= Work task =
Which lines of the records below contain the word "icon"? Show each one.

= Collected data entries =
:::
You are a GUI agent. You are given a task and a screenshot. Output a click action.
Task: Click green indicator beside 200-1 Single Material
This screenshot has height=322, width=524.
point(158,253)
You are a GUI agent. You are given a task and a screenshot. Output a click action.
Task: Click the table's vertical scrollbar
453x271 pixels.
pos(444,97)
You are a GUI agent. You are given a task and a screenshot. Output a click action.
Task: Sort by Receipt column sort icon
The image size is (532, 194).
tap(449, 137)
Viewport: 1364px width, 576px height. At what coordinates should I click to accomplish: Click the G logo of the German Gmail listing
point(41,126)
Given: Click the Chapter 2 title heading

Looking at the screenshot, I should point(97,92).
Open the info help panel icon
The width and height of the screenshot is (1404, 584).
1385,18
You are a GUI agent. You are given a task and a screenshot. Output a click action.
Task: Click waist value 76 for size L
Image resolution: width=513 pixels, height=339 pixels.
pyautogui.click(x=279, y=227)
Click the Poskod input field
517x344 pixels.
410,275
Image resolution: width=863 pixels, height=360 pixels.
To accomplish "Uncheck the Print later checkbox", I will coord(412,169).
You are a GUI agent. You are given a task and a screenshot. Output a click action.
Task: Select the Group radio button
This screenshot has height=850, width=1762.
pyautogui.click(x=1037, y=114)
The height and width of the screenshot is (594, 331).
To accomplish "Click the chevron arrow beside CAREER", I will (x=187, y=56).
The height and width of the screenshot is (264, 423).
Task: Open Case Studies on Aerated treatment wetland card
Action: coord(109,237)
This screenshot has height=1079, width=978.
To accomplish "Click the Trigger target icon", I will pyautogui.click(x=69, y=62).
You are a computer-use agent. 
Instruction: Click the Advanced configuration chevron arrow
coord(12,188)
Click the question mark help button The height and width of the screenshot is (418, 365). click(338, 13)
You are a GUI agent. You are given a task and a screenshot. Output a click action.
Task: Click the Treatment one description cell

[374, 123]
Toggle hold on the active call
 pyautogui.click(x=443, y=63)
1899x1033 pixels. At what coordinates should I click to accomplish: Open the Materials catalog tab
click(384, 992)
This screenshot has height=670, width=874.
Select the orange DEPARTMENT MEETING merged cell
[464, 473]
:::
= Your response =
Task: Sort by Receipt column sort icon
Open the info help panel icon
To accomplish "Click the Trigger target icon", I will pyautogui.click(x=69, y=62).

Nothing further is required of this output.